Artorius attended Augustus -- then simply known as Octavian -- in the latter's campaign against Marcus Junius Brutus and Gaius Cassius Longinus in 42 BCE. Several ancient writers tell an anecdote of Artorius saving Octavian's life during it, including Augustus himself, in his memoirs.

The story is that at the Battle of Philippi, while Octavian was stricken with sickness in his tent, Artorius was said to have had a dream of the goddess Athena, who commanded him to get Octavian, despite his sickness, to the front lines with his men (or, alternatively, simply to flee to a nearby marsh). Octavian followed this advice, saving his life, as shortly thereafter the forces of Brutus and Cassius broke through to the camp and ransacked Octavian's tent, expecting to find him there.

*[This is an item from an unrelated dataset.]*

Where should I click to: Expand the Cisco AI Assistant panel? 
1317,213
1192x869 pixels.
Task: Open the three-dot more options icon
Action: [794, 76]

We next hear of Artorius eleven years later, having drowned in a shipwreck in the aftermath of the Battle of Actium, in 31 BCE.

We otherwise know little about his life. Historically he was said to have come from Smyrna, but the inscription on which this assertion was based is believed by modern scholars to have been fake.

The 2nd-century theologian and philosopher Clement of Alexandria quotes a work by a person of the same name, On Great Excellence (περὶ Μακροξιοτίας), which may or may not be the same person.